Литмир - Электронная Библиотека
A
A
V

Маленькие приключения здесь превращались в события. Зевая во весь рот, приезжий стоял в потопе света на крыльце своего дома. Каждому, кто приезжает в русскую деревню, кажется поначалу, что жизнь прекратилась. Но жизнь идет. Неясные звуки доносятся с другого конца деревни, слабая музыка: радио. Курится дымок из трубы. Ковыляет старуха. Жизнь продолжается, пробивается, словно проточная вода, чтобы снова уйти под землю; жизнь не умерла, а заглохла, как старый сад, и затянулась вьюном; солнце в небе, такое же лучезарное, как вчера, высоко стояло над деревней, пустошью и рекой и так же восстанет и будет стоять, истекая светом, завтра. Чего доброго, думал пришелец, придется ставить палочки карандашом на притолоке или делать зарубки по примеру островитянина, чтобы не потерять счет дней.
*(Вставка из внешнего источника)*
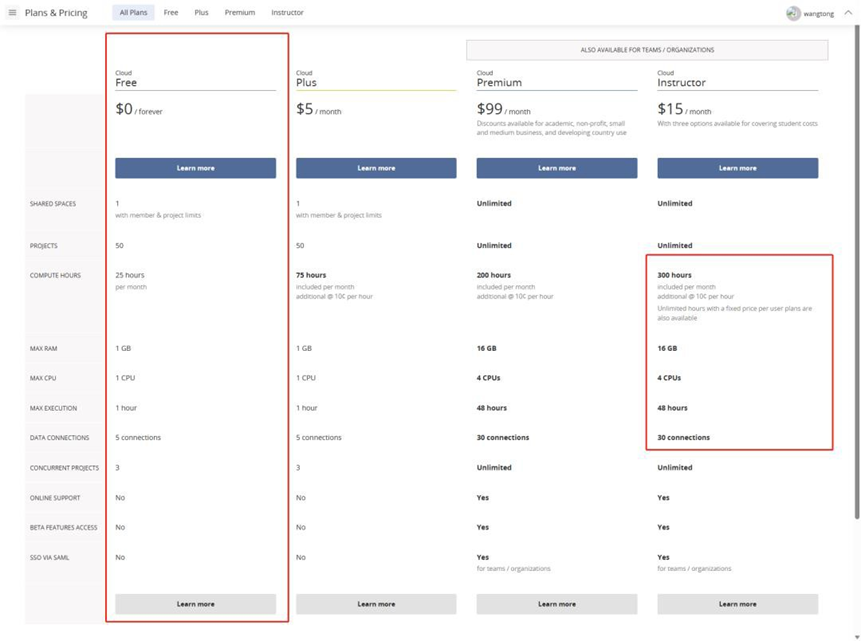This screenshot has width=861, height=641.
Task: Select the All Plans tab
Action: coord(133,13)
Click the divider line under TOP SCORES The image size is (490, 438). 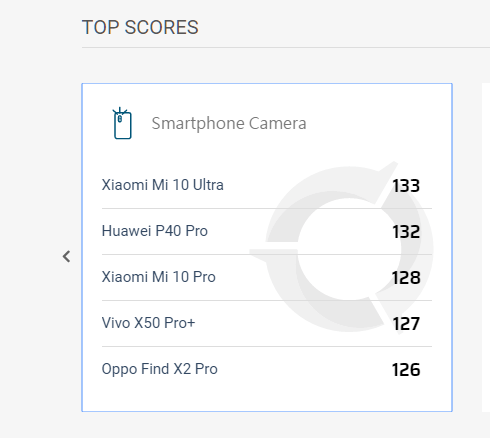tap(286, 48)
Некий Аркаша обитал по соседству в жилище, которому трудно было бы подыскать название: хибара, логово, развалюха? Осевшая дверь с трудом открывалась прямо в избу, внутри ничего, кроме щелястых бревенчатых стен, печь обрушилась, завалив пол черными раскрошившимися кирпичами, в углах свалена рухлядь. Хозяин, в лоснящейся телогрейке, в старой шапке-ушанке, лежал на ложе из трех ящиков, застланных безобразным бесформенным тряпьем, и смотрел телевизор, который стоял на полу, к потолку тянулась проволока. Приезжий явился с дарами. Хозяин перевел взгляд с бормочущего экрана на посетителя, тот несмело осведомился, не может ли Аркаша соорудить ему душ.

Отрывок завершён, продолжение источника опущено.